Construction of Pemberton Hall was completed in 1909, when Eastern Illinois University (EIU) was still Eastern Illinois State Normal School. The building was named for Illinois state senator Stanton C. Pemberton, who was instrumental in getting funding for the building approved. The four-story building was designed for residency by approximately 100 female students, and included parlors, fireplaces, fourth floor maid's quarters, a matron's apartment, and a dining room. A small gymnasium for use by all students also was part of the original building.
Although only female students lived in Pemberton Hall, and no students were required to live there, the building served as a center of many social functions for the college in its early years, since the first-floor parlor provided space for parties and meetings.
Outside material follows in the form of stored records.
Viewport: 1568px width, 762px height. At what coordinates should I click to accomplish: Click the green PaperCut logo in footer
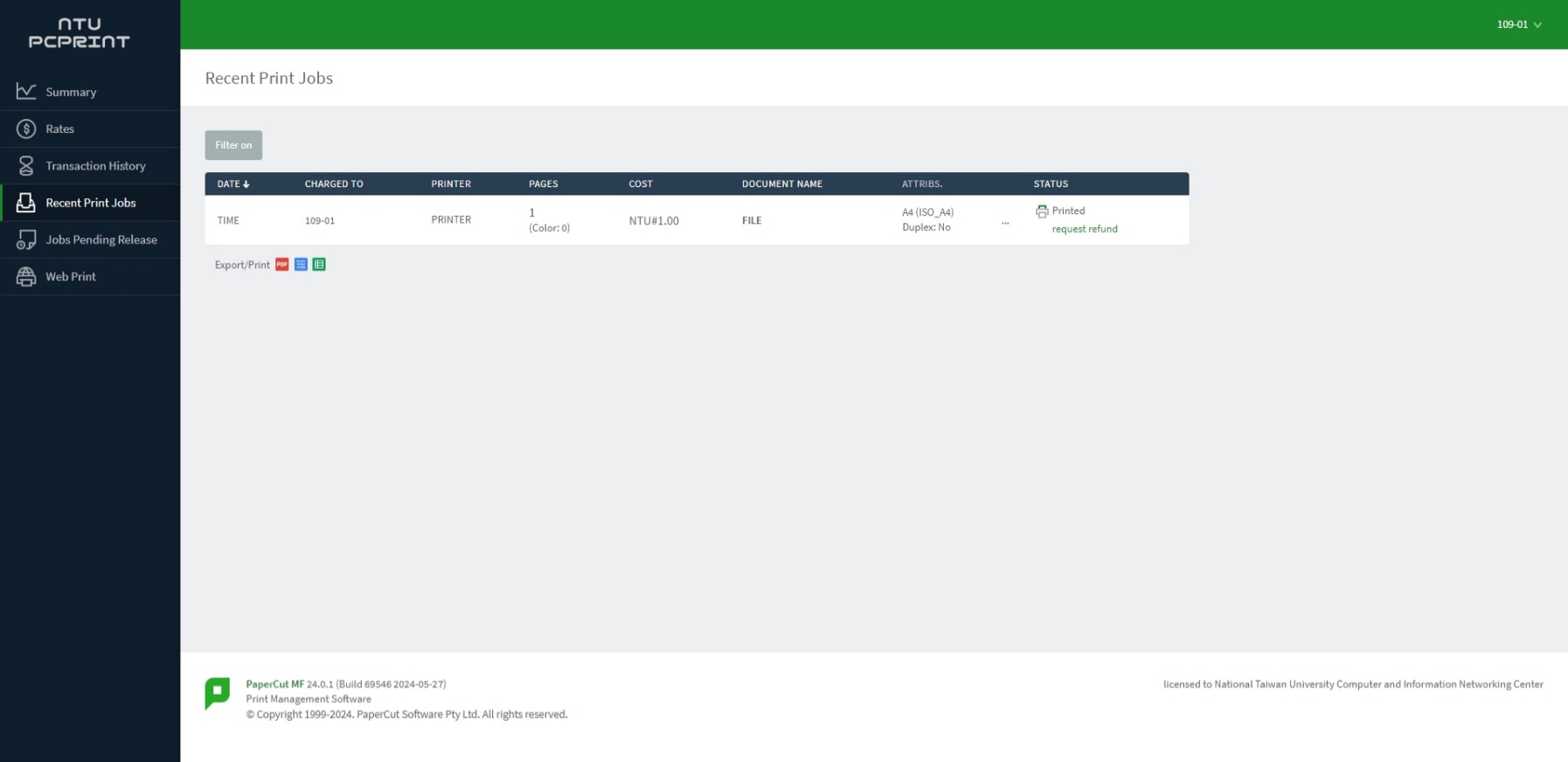[218, 693]
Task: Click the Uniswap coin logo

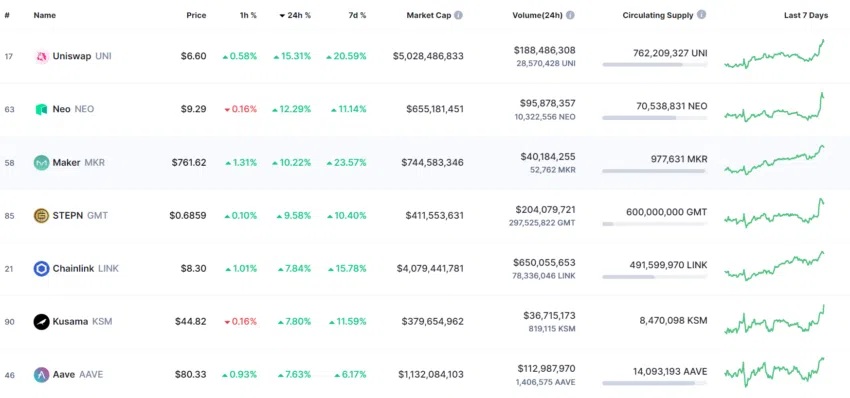Action: click(x=42, y=56)
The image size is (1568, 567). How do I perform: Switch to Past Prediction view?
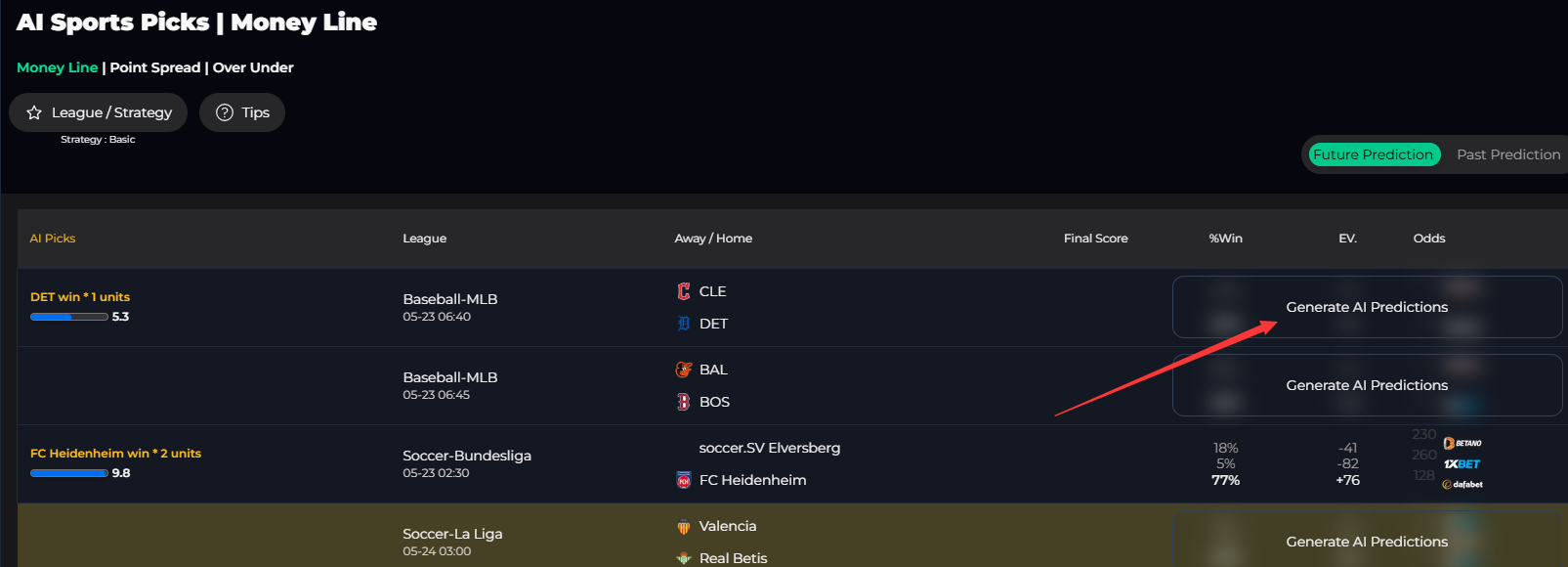tap(1508, 154)
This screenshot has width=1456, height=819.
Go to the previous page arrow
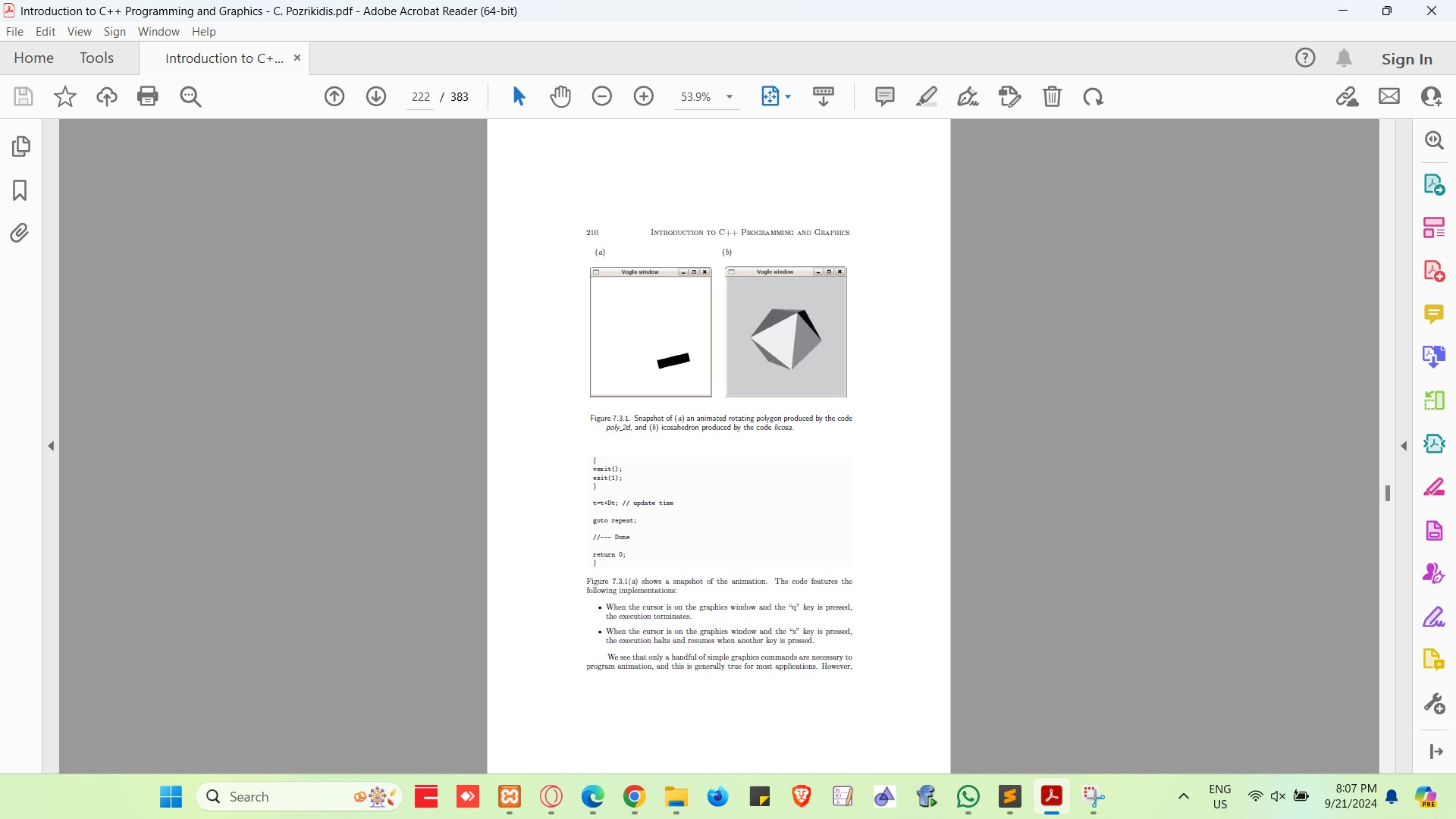click(334, 96)
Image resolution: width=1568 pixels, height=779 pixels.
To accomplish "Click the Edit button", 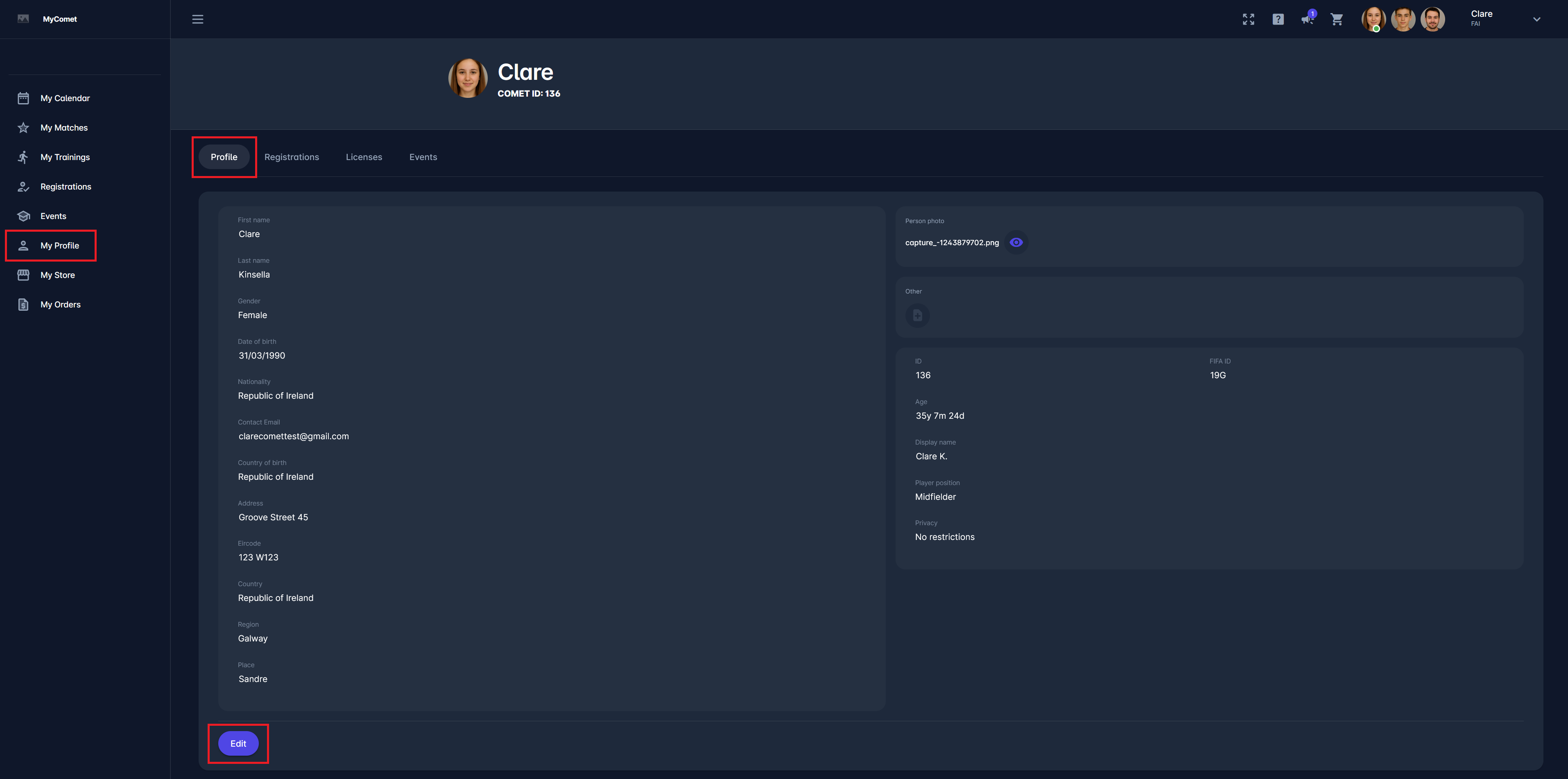I will click(238, 744).
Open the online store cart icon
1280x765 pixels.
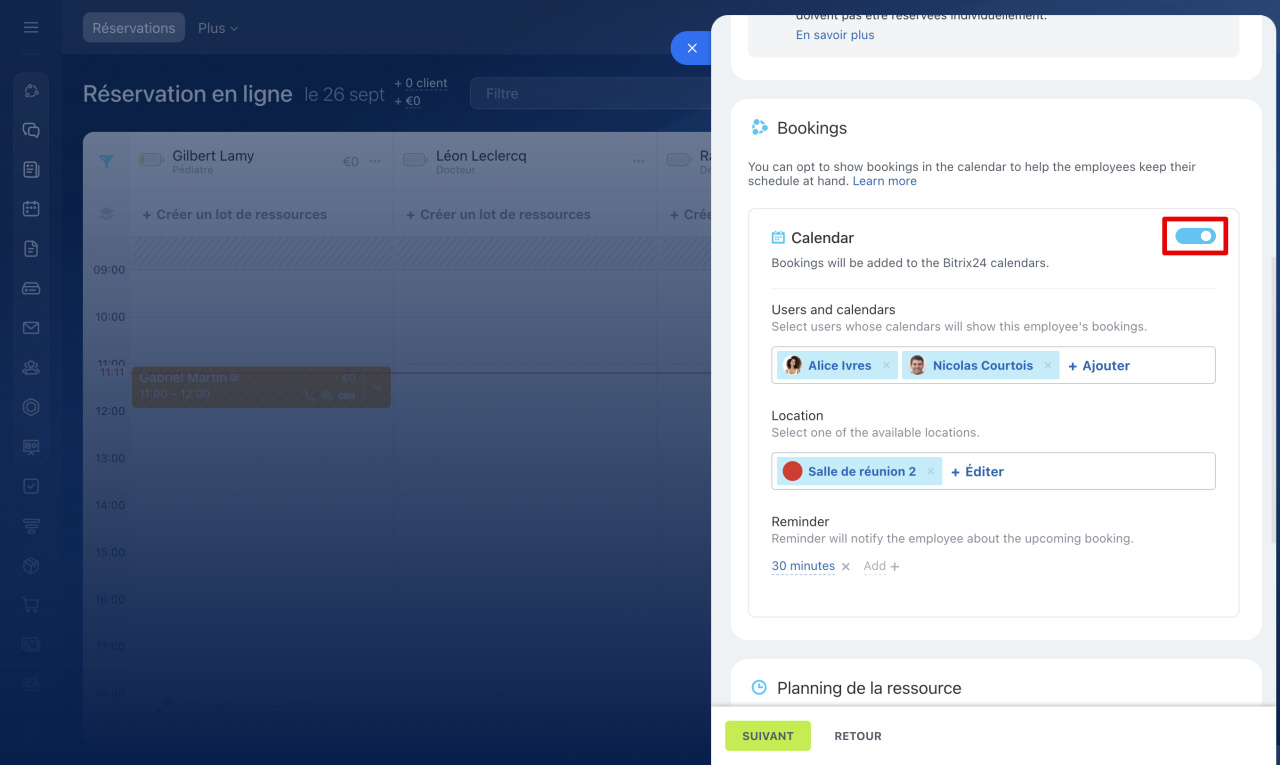[31, 605]
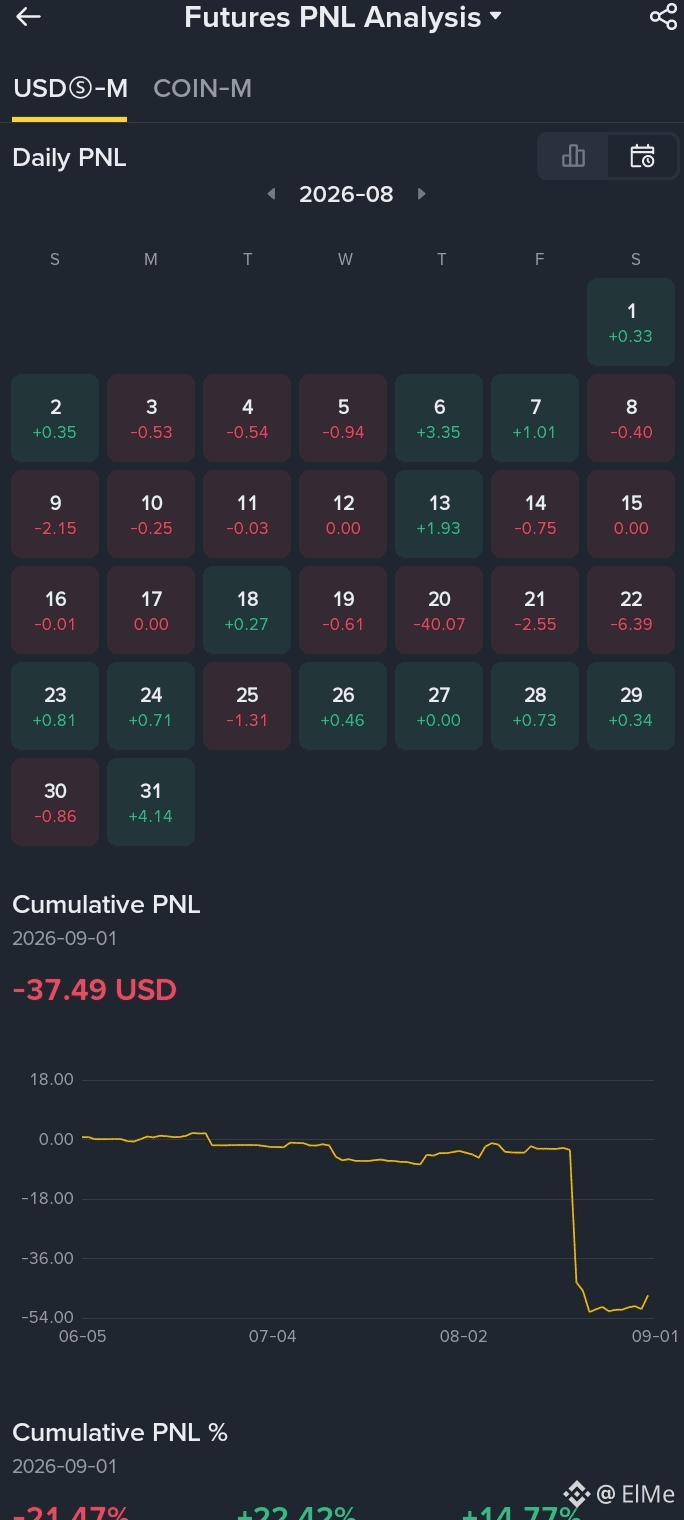Switch to calendar view

pos(642,156)
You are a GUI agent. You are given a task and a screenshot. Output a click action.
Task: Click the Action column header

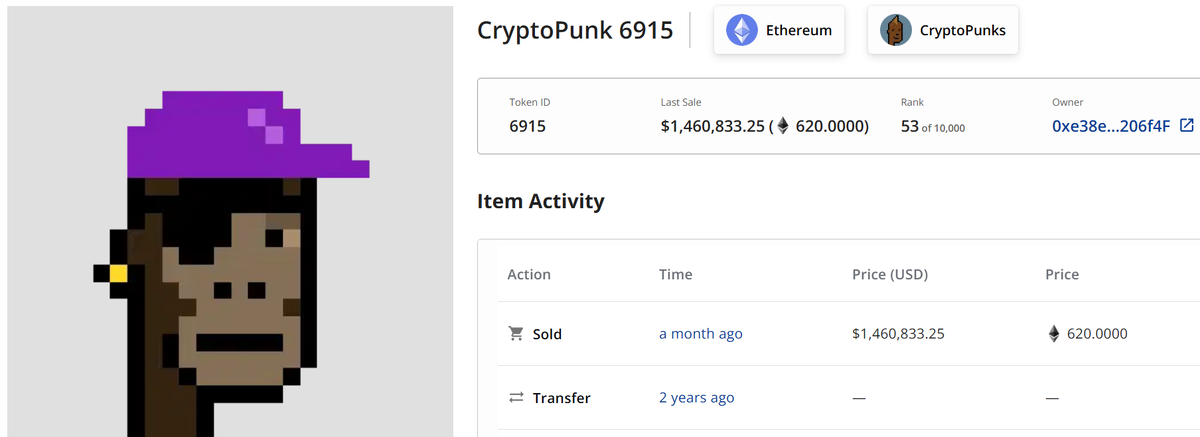click(x=529, y=274)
Today, Pemberton Hall has an old section (the portion of the building that dates from 1909) and a new section, built in the early 1960s. With the addition of the new section, Pemberton Hall now can house over 200 students, in single, double, and triple rooms. The former gym is now home to the university's honors college. The matron's quarters are now the ARD's apartment, the fireplaces are not used because of the risk of setting the nearly 100-year-old woodwork on fire, and the fourth floor is used as a storage attic.

==Folklore==

Pemberton students like to pass on ghost stories concerning the third or fourth floor, and a plaque in the foyer dedicated to the building's first matron, Mary Hawkins. According to campus legend, a student was raped and murdered by a janitor sometime in the early 1900s, and it was Hawkins who discovered the body. The incident deeply affected her, and she sunk into depression and later committed suicide. Reports of paranormal incidents are said to have begun soon afterwards, and are usually attributed to the ghost of Mary Hawkins, still watching over her students, along with the ghost of the murdered girl. They say she talks during early morning hours.